Passage fourni:
Episode 3 : La Religion 

Pour beaucoup, l’Inde représente un pays riche de spiritualité, de religion, voire parfois d’ésotérisme, d’occultisme. On verra dans cette partie différents aspects de cette soif de spiritualité ou d’absolu, qu’elle apparaisse compréhensive pour un esprit occidental – recherche de la sagesse auprès d’un homme comme Ramana Maharshi, dont on voit ici un des premiers disciples – ou totalement exaltée et choquante pour nos contrées comme ce yogi à la langue transpercée et au corps torturé. Louis Malle ne se prive pas de démythifier certains de ces aspects, précisant qu’one st parfois rançonné dans les temples et que les prêtres sont cupides. Certaines cérémonies sont filmées pour la première fois. Et il faut négocier et payer pour pouvoir le faire parfois. On s’étonne d’ailleurs dans ce pays que l’équipe s’intéresse plus aux fidèles qu’à l’édifice en lui-même.

Extrait de données:
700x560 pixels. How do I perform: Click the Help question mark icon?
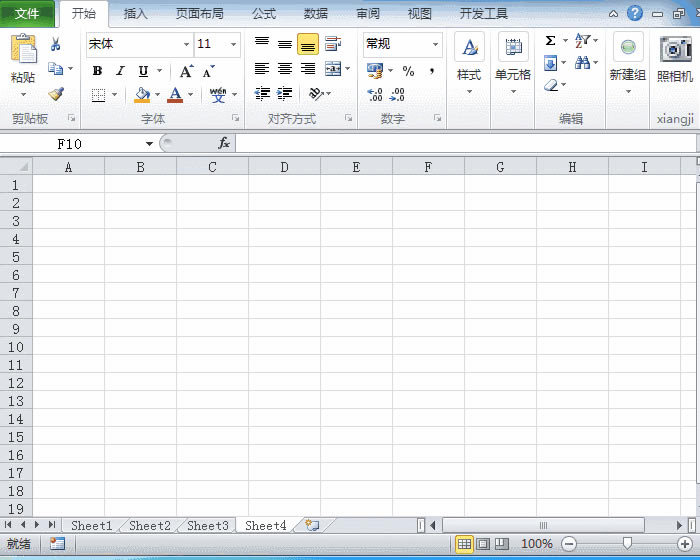point(634,13)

Consigne: Reproduisez mot pour mot la partie du passage sur la religion en Inde qui commence aux mots « Pour beaucoup, l’Inde » et s'arrête après « l’édifice en lui-même. ». Les données n'interviennent en rien dans ce travail.

Réponse:
Pour beaucoup, l’Inde représente un pays riche de spiritualité, de religion, voire parfois d’ésotérisme, d’occultisme. On verra dans cette partie différents aspects de cette soif de spiritualité ou d’absolu, qu’elle apparaisse compréhensive pour un esprit occidental – recherche de la sagesse auprès d’un homme comme Ramana Maharshi, dont on voit ici un des premiers disciples – ou totalement exaltée et choquante pour nos contrées comme ce yogi à la langue transpercée et au corps torturé. Louis Malle ne se prive pas de démythifier certains de ces aspects, précisant qu’one st parfois rançonné dans les temples et que les prêtres sont cupides. Certaines cérémonies sont filmées pour la première fois. Et il faut négocier et payer pour pouvoir le faire parfois. On s’étonne d’ailleurs dans ce pays que l’équipe s’intéresse plus aux fidèles qu’à l’édifice en lui-même.